_THE PROBLEM_. Every line holding the word "agent" should be copied from the material.

_EXTRACTED DATA_.
*** Block opens ***
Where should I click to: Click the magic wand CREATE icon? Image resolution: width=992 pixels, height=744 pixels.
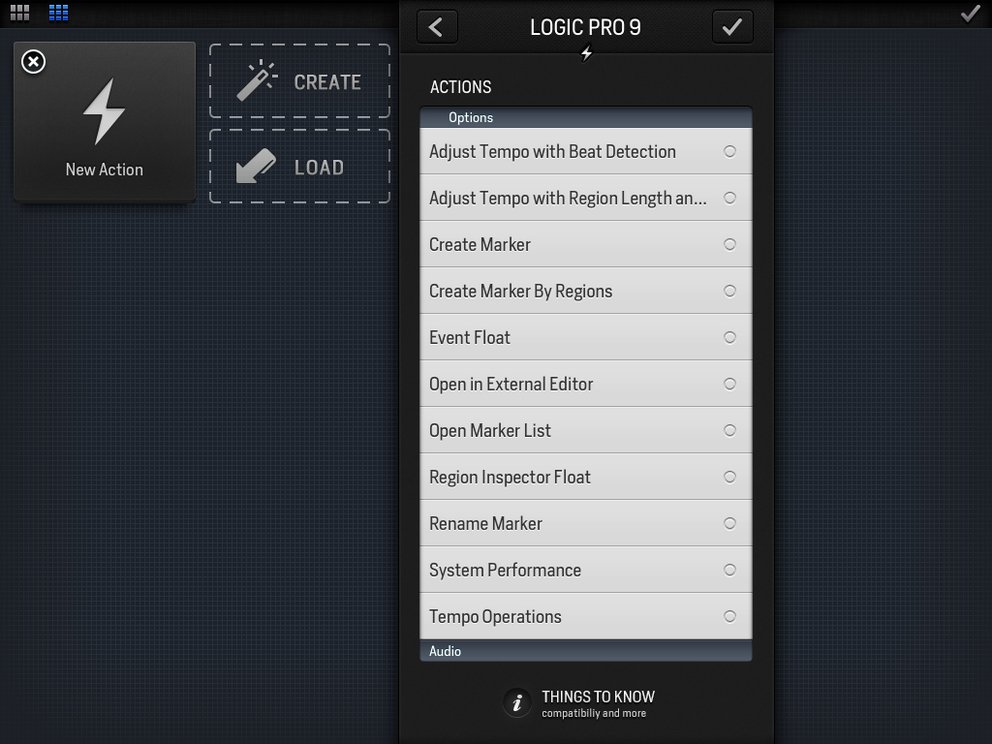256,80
*** Block closes ***
*** Block opens ***
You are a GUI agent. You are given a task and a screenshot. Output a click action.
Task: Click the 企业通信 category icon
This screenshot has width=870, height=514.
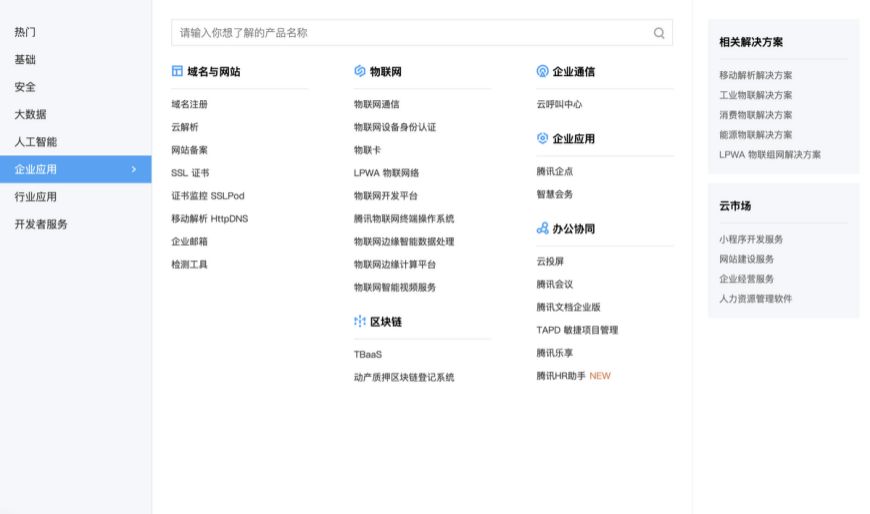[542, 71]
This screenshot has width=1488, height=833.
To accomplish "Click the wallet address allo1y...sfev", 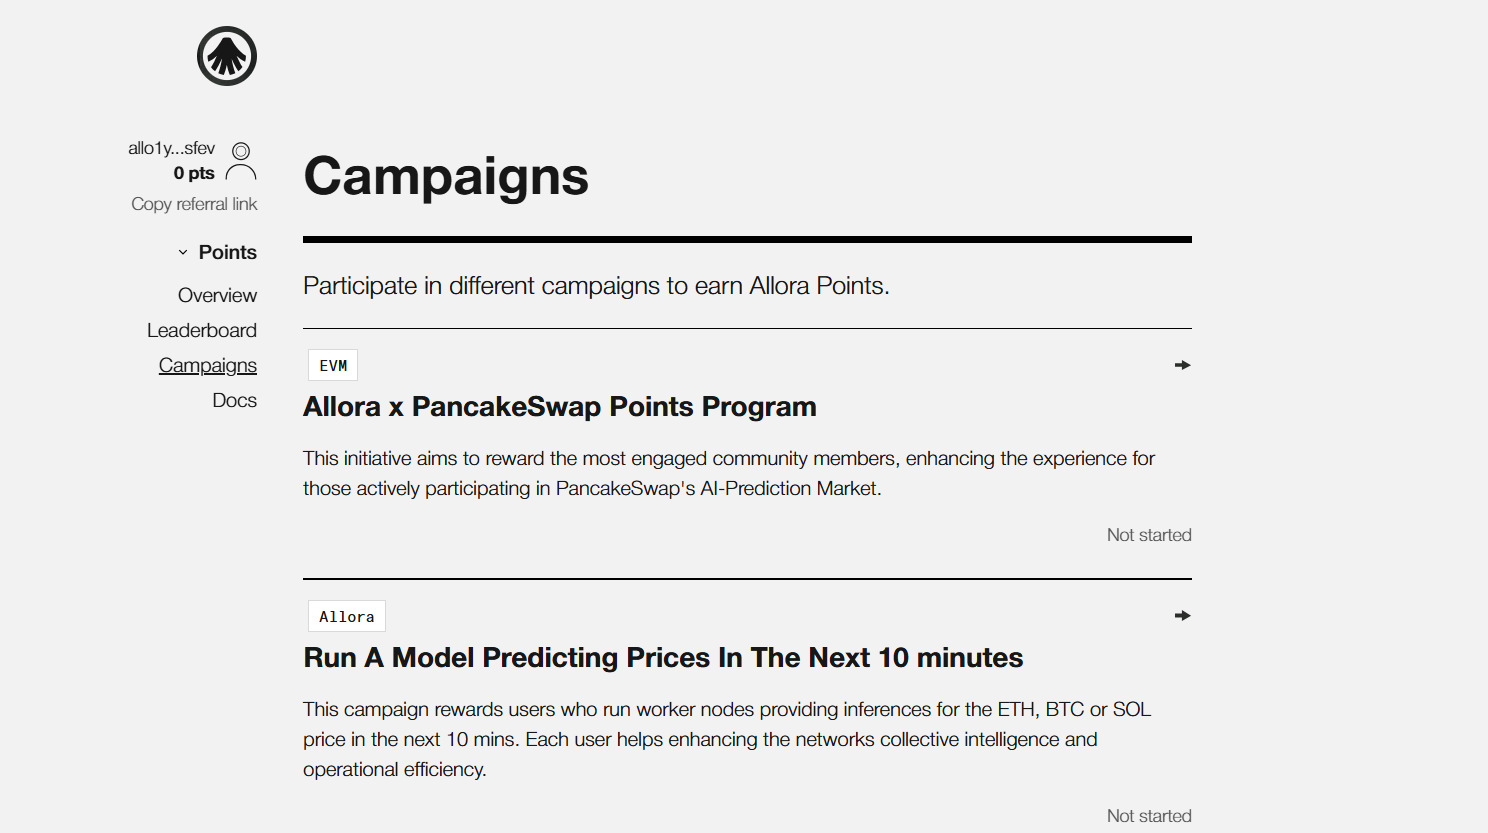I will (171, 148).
*** Block closes ***
*** Block opens ***
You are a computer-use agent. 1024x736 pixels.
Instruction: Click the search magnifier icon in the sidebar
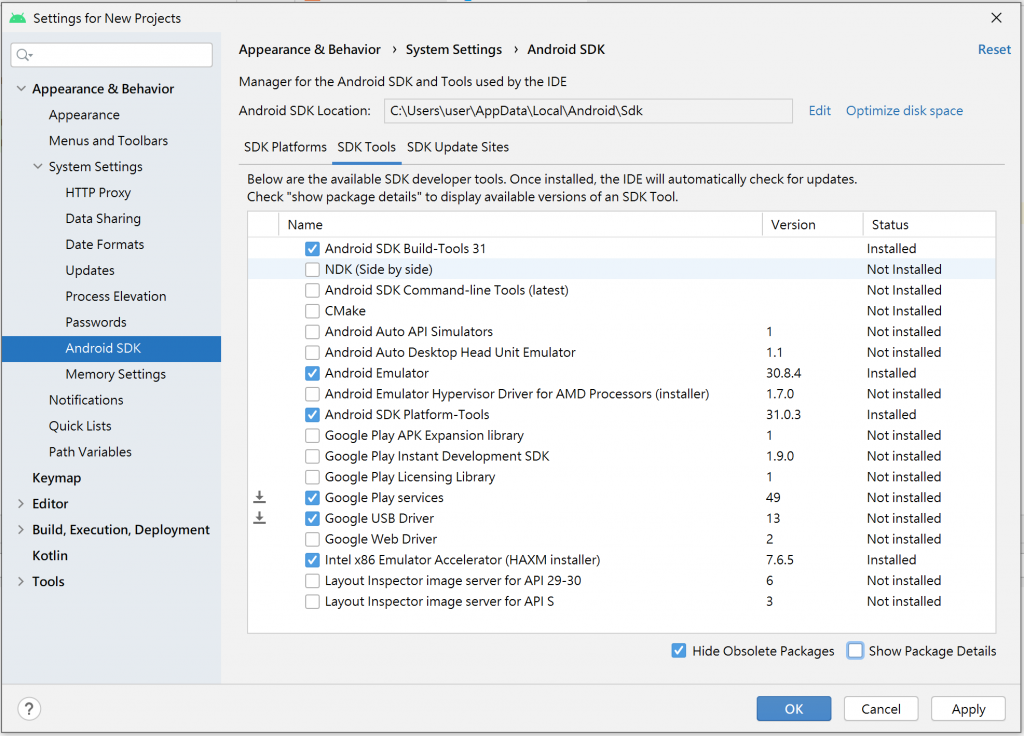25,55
*** Block closes ***
_OUTPUT FOR THIS TASK_.
You are a GUI agent. You are given a task and a screenshot. Output a click action.
You are a computer-use agent. 1024x736 pixels.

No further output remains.